ヌレエフ版『ラ・バヤデール』(6月7月公演)にムーセーニュはガムザッティ役に抜擢(写真はレオノール・ボーラック)©Svetlana Loboff / Opéra national de Paris
ヌレエフ版『ドン・キホーテ』ドロテ・ジルベール、カール・パケット©Julien Benhamou / Opéra national de Paris
初役12人で5年ぶりの再演!
『ロメオとジュリエット』は1984年の作品で、これまでに170回以上の公演が行われた。
2026年4月〜5月、約5年ぶりに再演。21公演が上演され、ロメオ、ジュリエットともに8人が配役され、それぞれ6人が初役。ヌレエフ作品は、高度な技術重視のものが多いイメージがあるが、『ロメオとジュリエット』はシェイクスピアならではのドラマティックで悲劇的な物語性が強いバレエで、ジュリエットは特に、技術と同じレベルで高い演技力も要求される。配役ごとに、自分たちならではの世界観を作り上げるので、見比べると興味深い。

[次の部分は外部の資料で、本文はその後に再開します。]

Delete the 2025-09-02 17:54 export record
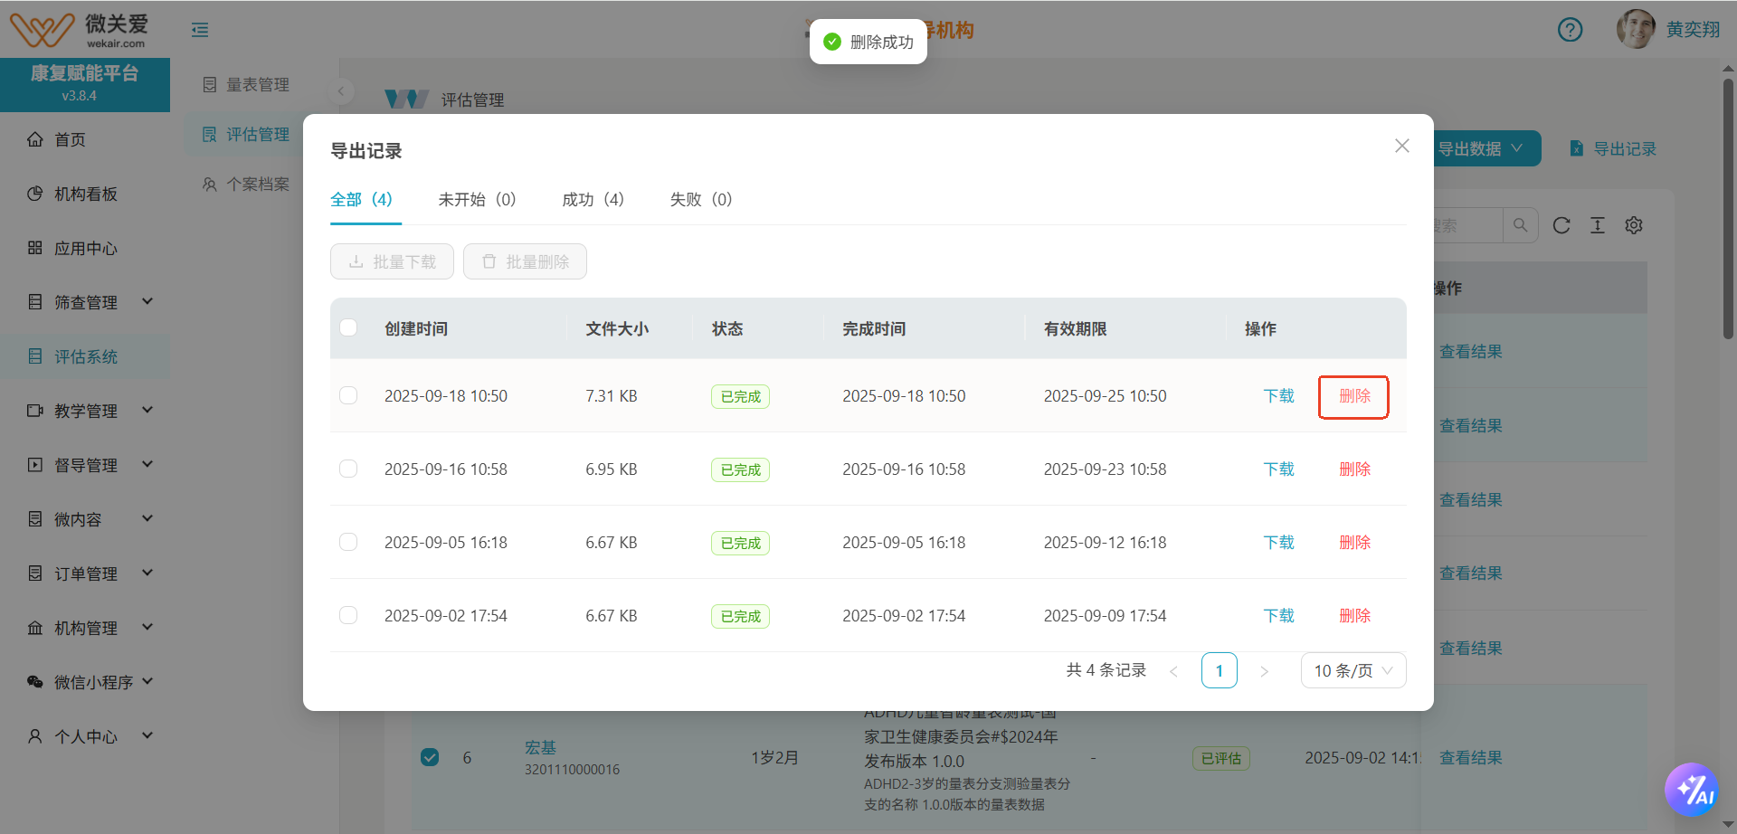The height and width of the screenshot is (834, 1737). point(1354,615)
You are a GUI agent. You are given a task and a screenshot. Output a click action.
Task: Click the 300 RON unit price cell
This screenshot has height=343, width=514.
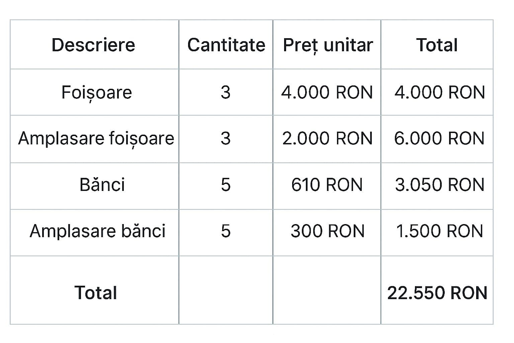[x=327, y=231]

初日は、セウン・パクとポール・マルクのエトワールコンビ。相性のよいパートナーシップで、今やパリ・オペラ座を代表するエトワールコンビだ。パクのジュリエットは、軽やかでリズム感がよく、流れるような動きが目に心地よい。登場シーンからラストまで、多彩な感情をきめ細やかにたたえた表情演技も説得力がある。5年前にはなかった円熟が宿り、大きな感動を観客に与えた。マルクもパク同様の高い技術で、このカンパニーらしいエレガンスを備えた高レベルの踊りで、初日にふさわしい舞台を二人で披露した。

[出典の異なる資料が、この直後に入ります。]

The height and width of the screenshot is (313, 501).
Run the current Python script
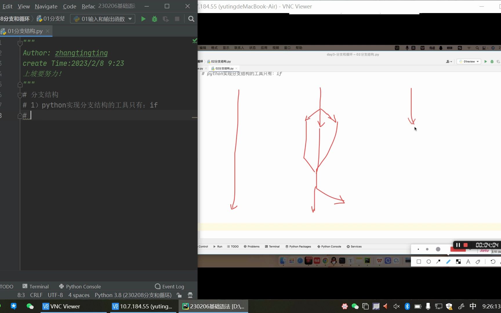tap(143, 19)
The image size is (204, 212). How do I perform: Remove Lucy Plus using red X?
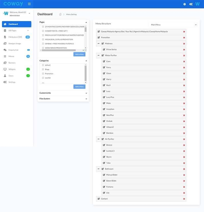pyautogui.click(x=184, y=97)
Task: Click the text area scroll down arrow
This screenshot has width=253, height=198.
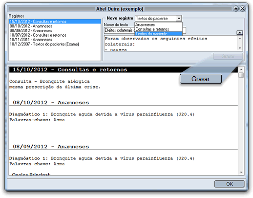Action: [240, 48]
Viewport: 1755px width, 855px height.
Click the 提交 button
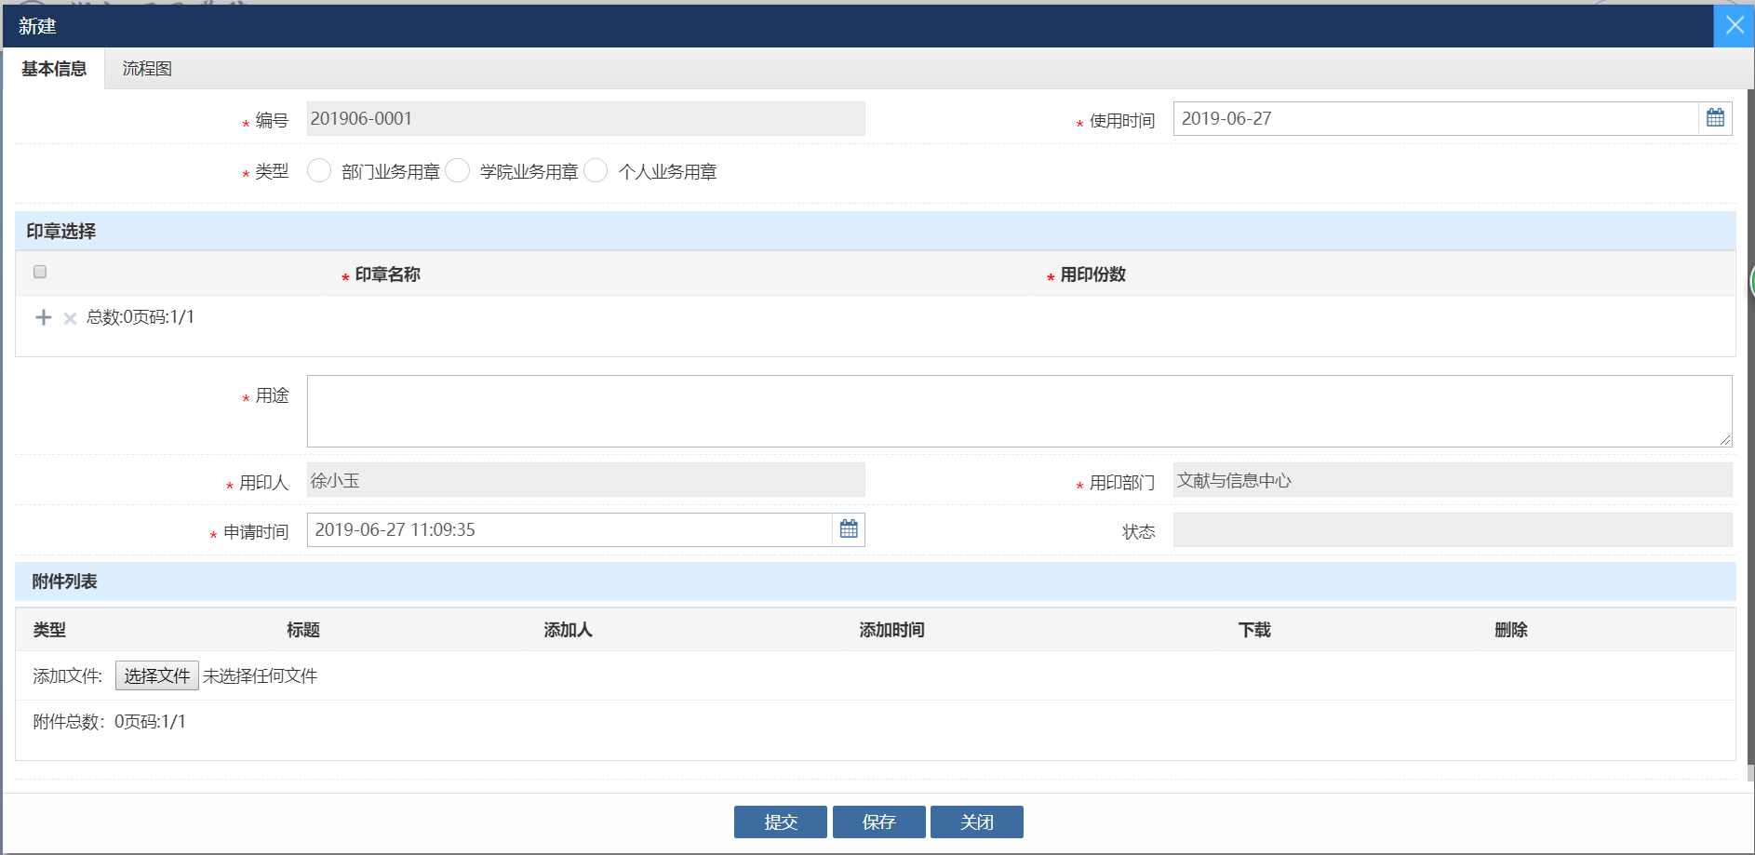(780, 822)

一夜だけ配役されたクララ・ムーセーニュとアントワーヌ・キルシャーは、プルミエ・ダンスールコンビ。ムーセーニュは、2020年の入団当初から将来のエトワール候補と目されている、極めて高い技術力を持つ実力派若手。安定感ある踊りに抜群の美しさを備えた腕の魅力も加わり、観客を魅了。キルシャーと共に感情豊かに初々しい恋人たちの悲恋を紡いだ。


〈インタビュー〉ムーセーニュがジュリエットを語る
稽古は、1月中旬に始まりました。ジュリエットに配役されたダンサー全員に、エリザベート・モランから振り移し。2月からはそれぞれのチームに専任のコーチが付き、私たちは、フロランス・クレールが指導。二人とも生前のヌレエフと一緒に踊っていたエトワール。彼女たちに教えてもらえたのは価値が測れないほど貴重な経験です。

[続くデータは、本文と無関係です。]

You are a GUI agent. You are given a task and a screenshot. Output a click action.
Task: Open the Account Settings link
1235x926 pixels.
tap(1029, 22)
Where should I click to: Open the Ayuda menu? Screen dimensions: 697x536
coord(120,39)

フロランスがアドバイスしてくれたのは、踊りの自然な動き。特に腕や手の表現を入念に指導してくれ、上半身の芸術性について多くを学びました。彼女自身が持っているジュリエットのイメージを、より私に相応しくアレンジしてくれたジュリエット像。誰もが抗えない魅力を持ち家族や乳母の愛情を一身に受けていた愛くるしい子供、ロミオと出会い愛を知った女性、結婚を強要され家族からも乳母からも見放された絶望や悲しみ……。三幕に及ぶ長い作品を通して、ジュリエットは様々な感情を持ちます。それを、踊りと顔の表情で丁寧に表現するのが大切です。俳優的要素が多い主役は今回が初めて。3か月にわたる稽古も一度だけの舞台も、とても楽しく充実した時間を過ごせました。ジュリエットを踊ることで、私自身の新たな面を知れたように思います。


ヌレエフ版『ラ・バヤデール』でガムザッティに挑戦
若いときにこの役を踊れたのは、ダンサーのキャリアにとっても自分自身の成長にとってもとても大きなことでした。何年後かに再びジュリエットを踊るとき、今回の稽古と舞台で得た経験は大きく生きてくるでしょう。
夏には同じヌレエフの『ラ・バヤデール』で、ガムザッティを踊ります。この役も、実は演技も大切な要素。昨日稽古が始まったばかりですが、本番が楽しみです。
舞台で踊ることが心から好き。私のバレエを見て、観客の皆さんに喜びや感動を感じてほしいと、いつも願っています。